Later, I heard from others who travel that route, that yes, I was had. Everyone (but me) seemed to know that the area was a speed trap. I felt offended. I felt abused by the system. I was mad at Siri that she hadn’t sent me a different route. I felt wrongly accused. I felt set up! The injustice! How dare they lay a trap for me.
No mercy decisions
The officer was kind and gentlemanly, almost rehearsed in his expectation that I would be defensive and belligerent. I wasn’t. I was just shocked. I was honestly confused and startled. Why had he pulled me over? I actually felt sorry for him — he seemed nervous when, with teary eyes, I asked for mercy. “I’m sorry, ma’am,” he said. He wasn’t allowed to make road-side mercy-decisions.
I know the sermon illustration about my still owing the debt for my penalty, even if I didn’t know the correct speed. I know I was caught super-speeding and I owe that municipality money, even if I assert that I didn’t have time to see their new speed limit sign. I understand all that. But I’m still trying to give a name to the anger I felt at the injustice of being set up.
I don’t like their their speed trap. I somehow deserved better.
With the blink of an eye
And then I think of Jesus, who truly was wrongly accused, and set up, and abused. Jesus, who not only taught His disciples to turn the other cheek (Mt. 5:38-39), but also offered Himself to be spit upon and struck by vengeful creatures He Himself had created (Mk. 14:65, 15:16-20). Jesus, who could have obliterated them all with a word — who not only taught His disciples the ways of His kingdom, but then demonstrated in ways I read of with astonishment. He stood silent before His accusers, offering Himself as a lamb led to slaughter (Is. 53:7).

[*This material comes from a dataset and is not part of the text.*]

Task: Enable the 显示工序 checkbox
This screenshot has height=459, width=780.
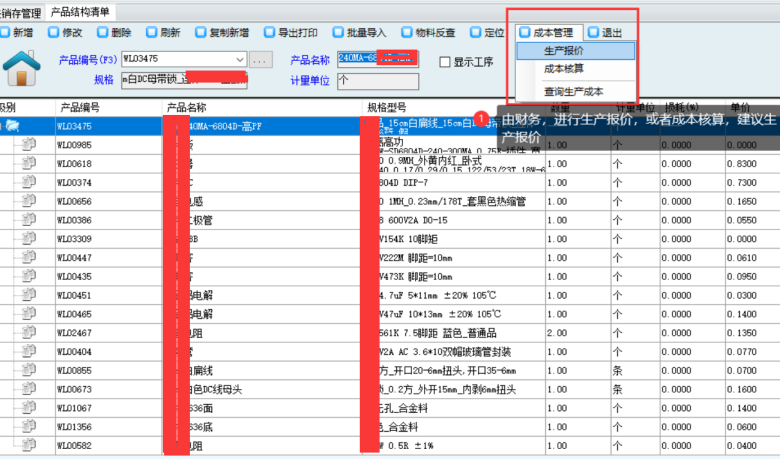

He didn’t say “do as I say” and then not do as He said.
Hear this correctly
We know when Jesus teaches about turning the other cheek (in Matthew 5) that He is not banning self-defense against a serious personal assault, or banning the use of force by government, or even saying we shouldn’t flee to avoid harm. He speaks, rather, of our heart’s desire for personal revenge when we’re insulted (as in the insult of the back-handed slap against the cheek in the Matthew 5 teaching). He speaks of our need to trust God when we’re unjustly treated. We’re to trust that He makes all things right for us, in the end (Rom. 12:19).
Jesus allowed the Sanhedrin to spit on Him, and the guards to beat Him, and the soldiers to mock and strike Him, when with the blink of an eye He could have destroyed them all. He had done no wrong, yet He allowed them to set Him up, to “trap” Him, so that he could pay for those who had done wrong. He endured the mocking and then death on the cross, scorning the shame of it all, that His bride might be cleansed and presented in glory as perfect and pure and spotless (Heb. 12:2, Eph. 5:25-27).

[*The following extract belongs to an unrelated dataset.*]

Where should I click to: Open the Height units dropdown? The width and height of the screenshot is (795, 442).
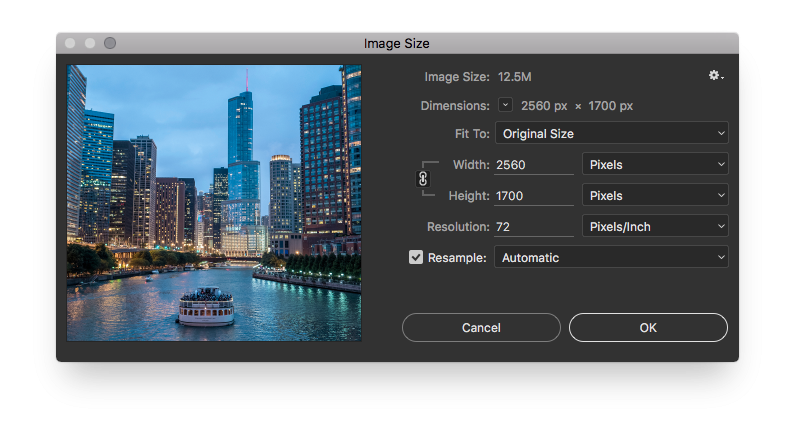coord(655,196)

Those who follow and love Him are His bride. He wanted to pay our eternal debt.
Something so very different
Though I know I was technically wrong, it’s still hard for me to shake the angry feeling that I was set up. I want that municipality to come clean. I want them to admit that I was set up at their speed trap because they wanted to gain from my bank account. I want them to relent and say I was right. And because I recognize within myself the desire for, not necessarily vengeance, but certainly vindication, I love Jesus more.
Jesus didn’t require the Sanhedrin or Pilate to admit that they were setting Him up for their own gain. He didn’t call down His legions of angels to do any vengeful bidding. He didn’t even ask for vindication. He did something quite different. He freely gave His life. For me. For you.
I love Jesus more because He didn’t smash His false accusers. Instead, He allowed Himself to be led to slaughter for a reason I cannot comprehend — to pay with His life the debt He did not owe to free me from the debt I do.
Oh wondrous love! Love that could smash, but instead saves. Love I bow before, and yearn to see face to face. Love that salves my soul and quietens my heart.